Setzt die Suchtphase des Elternteils zu einem späteren Zeitpunkt ein, in dem das Kind schon eine tragfähige psychische Reife entwickelt hat, setzt dennoch eine starke seelische Belastung ein, denn die Erkrankung trifft es in seiner Solidarität zur Familie. Das größere Kind wird in den Isolationsprozess der Familie miteinbezogen. Es wird am dem Prozess der Verheimlichung, des Vertuschens und der Scham und Schuld beteiligt. Dies hat Auswirkung auf seine sozialen Kontakte, die infolge stark belastet werden. Es bricht seine sozialen Kontakte ab, was so weit gehen kann, dass es eher nachlassende Schulleistungen und das Sitzenbleiben in Kauf nimmt, als sich jemandem anzuvertrauen. Es kommt auch vor, dass das Kind die Sündenbockrolle zugewiesen bekommt, die es aufgrund seines gefühlten Schuldanteils an der Situation schließlich auch übernimmt. Zudem muss es gegen Versprechungen und Drohungen das Suchmittel heimlich besorgen[13].
Unumstritten ist zudem, dass die Sucht eines Elternteils bzw. der Eltern, mit all ihren Spannungen, Konflikten und Ängsten, bereits auf das ungeborene Kind einwirkt[14]. Die Suchterkrankung der Eltern wird wahrscheinlich[15] nicht ohne Folgen auf die Entwicklung des ungeborenen Kindes bleiben. Zu nennen sind körperliche Schäden, auch diejenigen die durch körperliche Misshandlung geschehen. Die Auftretenswahrscheinlichkeit von Gewalt liegt in Familien mit Suchtproblemen deutlich höher als in der übrigen Bevölkerung.
[...]
[1] Vgl. Hurrelmann, Klaus und Unverzagt, Gerlinde; 2000; S.127-137
[2] Vgl. Bundeszentrale für gesundheitliche Aufklärung; 1999; S.26-29
[3] Vgl. Bundeszentrale für gesundheitliche Aufklärung; 1999; S.27-29
[4] Vgl. Bundeszentrale für gesundheitliche Aufklärung; 1999; S.29-30
[5] Vgl. Bundeszentrale für gesundheitliche Aufklärung; 1999; S.30
[6] Vgl. Lindemann, S.31.
[7] Sowohl bezüglich der Stärke und der Art der Suchterkrankung als auch bezüglich der Auswirkungen und Folgen.

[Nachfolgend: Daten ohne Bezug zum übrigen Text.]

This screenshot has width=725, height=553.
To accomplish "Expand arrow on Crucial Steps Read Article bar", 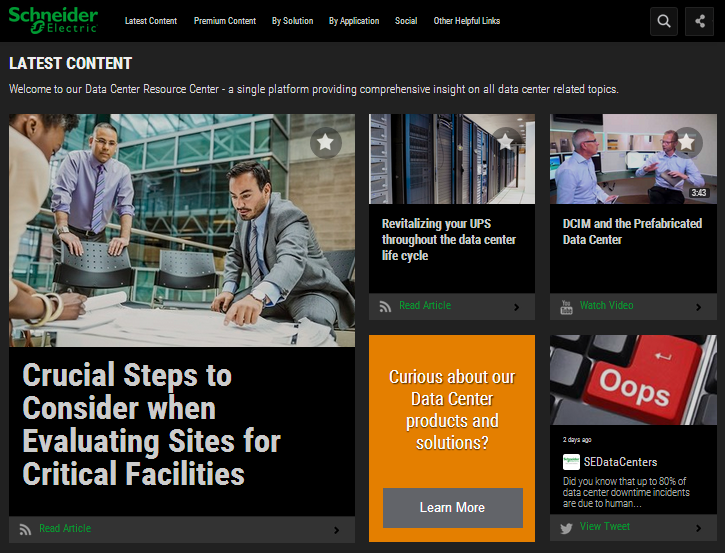I will pos(336,530).
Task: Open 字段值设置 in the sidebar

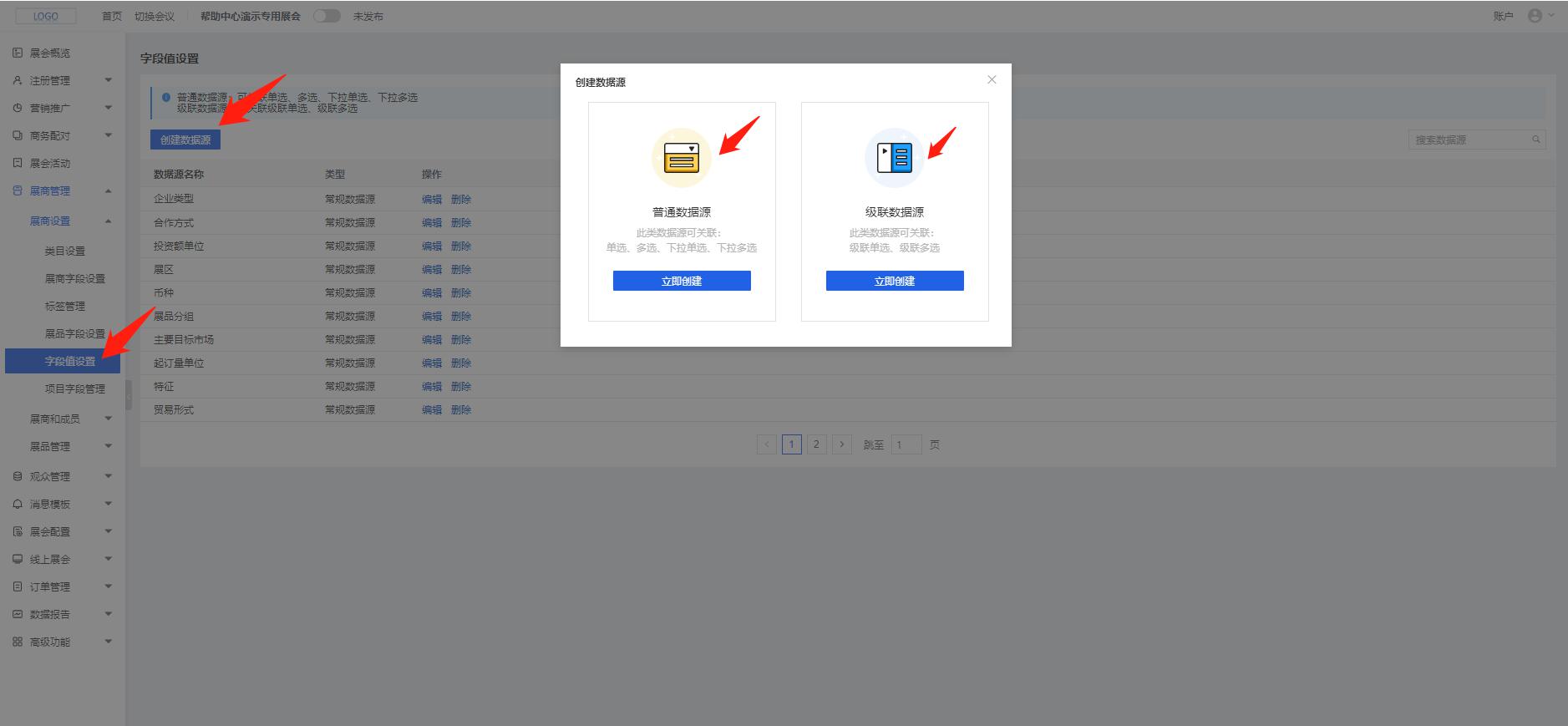Action: coord(70,361)
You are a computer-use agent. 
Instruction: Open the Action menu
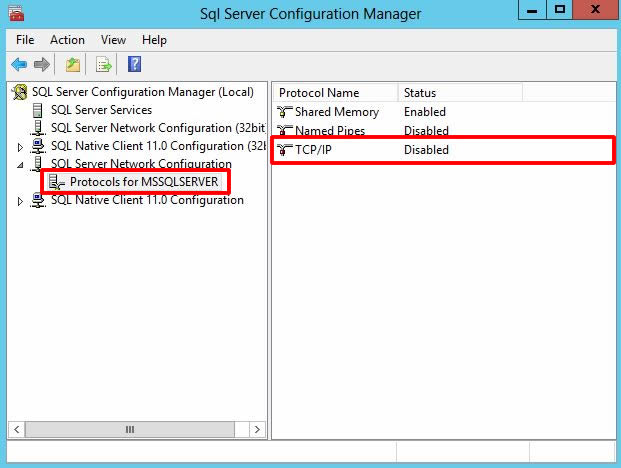(67, 40)
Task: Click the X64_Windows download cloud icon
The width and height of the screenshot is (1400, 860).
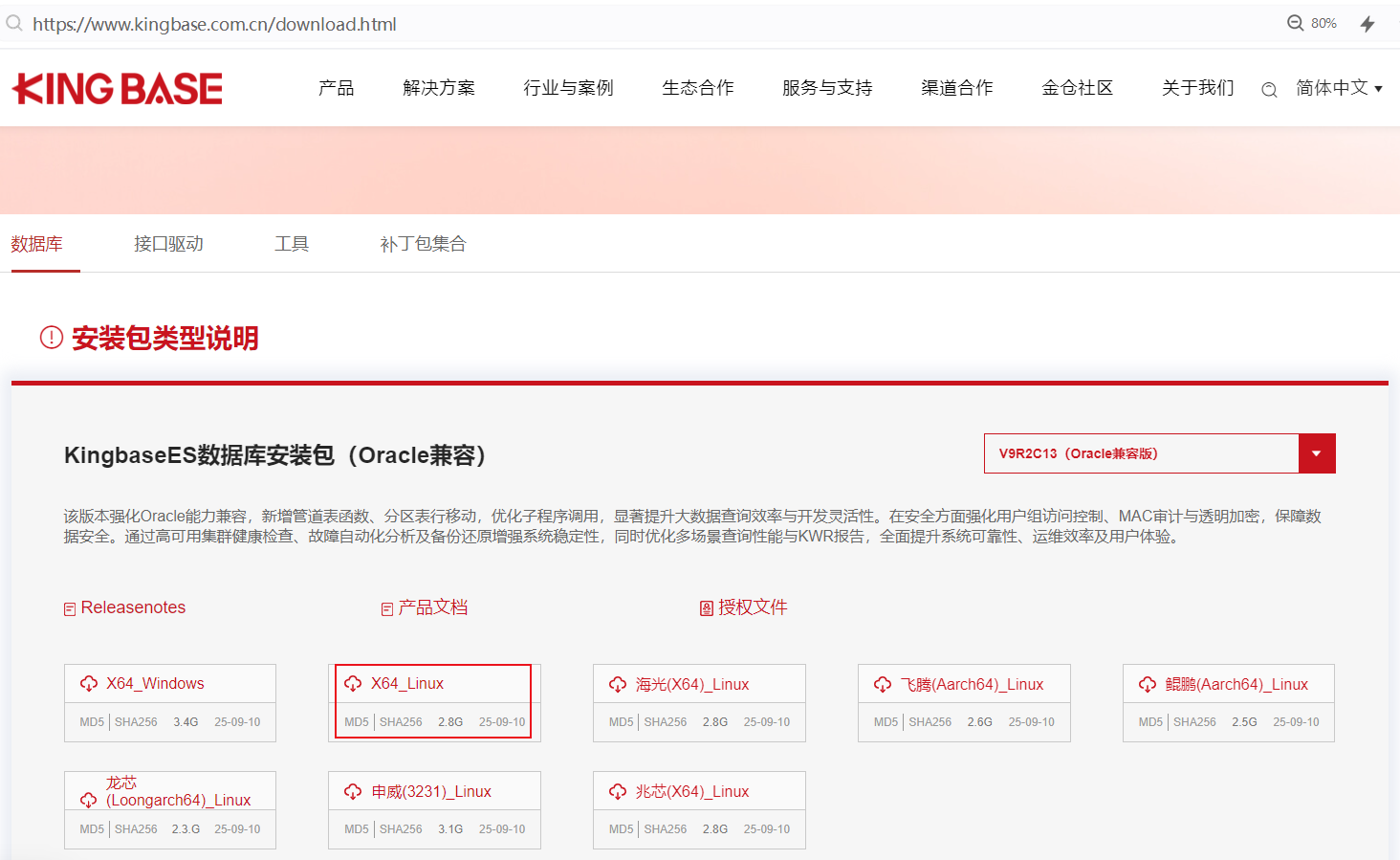Action: point(89,683)
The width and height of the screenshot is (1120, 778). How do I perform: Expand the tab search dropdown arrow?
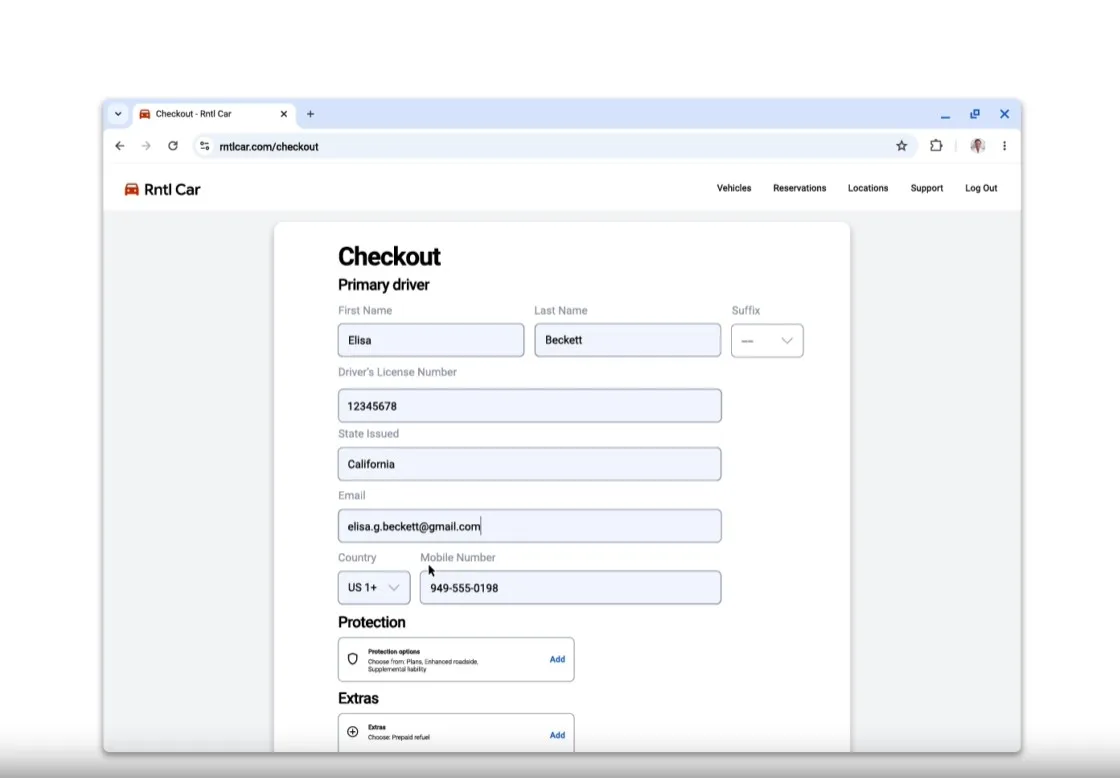point(118,114)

[8] Vgl. Kuntz (2005), S. 47.
[9] Dies ist besonders bedeutsam bei einer antisozialen Persönlichkeitsstörung.
[10] Vgl. Lindemann (2006), S. 16.
[11] Vgl. Lindemann (2006), S. 41.
[12] Vgl. Lindemann(2006), S.25-26.
[13] Vgl. Lindemann (2006), S.27-28
[14] Vgl. Lindemann (2006), S. 19.
[15] Die Wahrscheinlichkeit für das Auftreten von Störungen ist hoch, jedoch nicht zwangsläufig.